We heard "It Came Upon The Midnight Clear,"
And then we'd "Deck The Halls" for one more year.
"Santa Claus Is Coming To Town" -- we knew
"Rudolph, The Red-Nosed Reindeer" had come through.
What a comforting sensation to see
Bright decorations on the Christmas tree!
Such a grand combination made for a
Warm ambience and magical aura.
Students learned pieces in special time spent
Practicing skits for our school to present
A Christmas program one December night
When adult approval relieved stage fright.
The evening of our celebration
Underscored that divine affirmation
Which shows a just morality belongs
In our schools and our stories and our songs.
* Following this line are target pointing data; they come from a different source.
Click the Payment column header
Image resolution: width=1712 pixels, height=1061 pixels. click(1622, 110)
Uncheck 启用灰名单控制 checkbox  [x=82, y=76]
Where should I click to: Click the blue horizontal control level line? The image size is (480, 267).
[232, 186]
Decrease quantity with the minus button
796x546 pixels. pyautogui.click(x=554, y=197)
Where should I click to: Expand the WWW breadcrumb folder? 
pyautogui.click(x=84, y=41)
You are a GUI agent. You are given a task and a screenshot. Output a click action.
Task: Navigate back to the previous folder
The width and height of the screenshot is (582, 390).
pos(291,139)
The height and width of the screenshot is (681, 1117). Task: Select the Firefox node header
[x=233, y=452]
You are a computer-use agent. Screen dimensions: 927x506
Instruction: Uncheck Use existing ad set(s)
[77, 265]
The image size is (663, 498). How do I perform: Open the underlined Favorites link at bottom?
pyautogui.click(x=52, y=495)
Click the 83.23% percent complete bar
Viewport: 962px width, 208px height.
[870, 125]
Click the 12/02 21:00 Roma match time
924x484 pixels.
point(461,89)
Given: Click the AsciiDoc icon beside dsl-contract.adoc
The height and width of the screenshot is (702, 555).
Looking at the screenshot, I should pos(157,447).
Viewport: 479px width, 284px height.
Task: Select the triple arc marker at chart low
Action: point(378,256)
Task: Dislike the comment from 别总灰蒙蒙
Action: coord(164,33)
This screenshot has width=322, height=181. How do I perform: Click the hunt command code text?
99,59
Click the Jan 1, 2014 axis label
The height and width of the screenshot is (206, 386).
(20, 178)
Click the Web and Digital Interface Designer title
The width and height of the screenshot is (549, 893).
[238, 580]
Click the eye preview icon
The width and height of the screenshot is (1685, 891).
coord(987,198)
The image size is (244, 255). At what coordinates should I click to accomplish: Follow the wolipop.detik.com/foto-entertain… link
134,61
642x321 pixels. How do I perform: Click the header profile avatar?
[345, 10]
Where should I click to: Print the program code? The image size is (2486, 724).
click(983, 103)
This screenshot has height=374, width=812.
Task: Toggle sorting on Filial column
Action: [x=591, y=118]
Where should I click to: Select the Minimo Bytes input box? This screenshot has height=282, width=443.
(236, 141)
Who brought some foil for the Christmas tree star?
Who tossed a sparrow in their neighbor's car?
Who found that beautiful Christmas candle?
Whose tongue stuck to the water pump handle?
Some very nice girls and well-behaved boys
Got candy and gifts of shiny new toys
Or gloves or a doll or a ball-point pen
Just because Christmas had come once again.
Continuous trickling of melting snow
Coursed down the slopes into Johnson Creek's flow,
And nature delivered her springtime scene
With trees and pastures emerging in green.
Strong interscholastic competition
Measured effectiveness of our mission
While demonstrating our good work and play
Way up at Burchard on Rural School Day.
We studied those text books and tried our best,
Diligently working to pass each test;
And we braced ourselves to accept our fate,
Hoping that in May we would graduate.
The style of those times in long ago years
Had words once spoken that none today hears
And such behavior we nevermore see
That produced the types we turned out to be.
Such wonderful days are hard to forget
With lessons we learned and people we met.
Now we've each gone on our separate way.
That dear old schoolhouse stands empty today.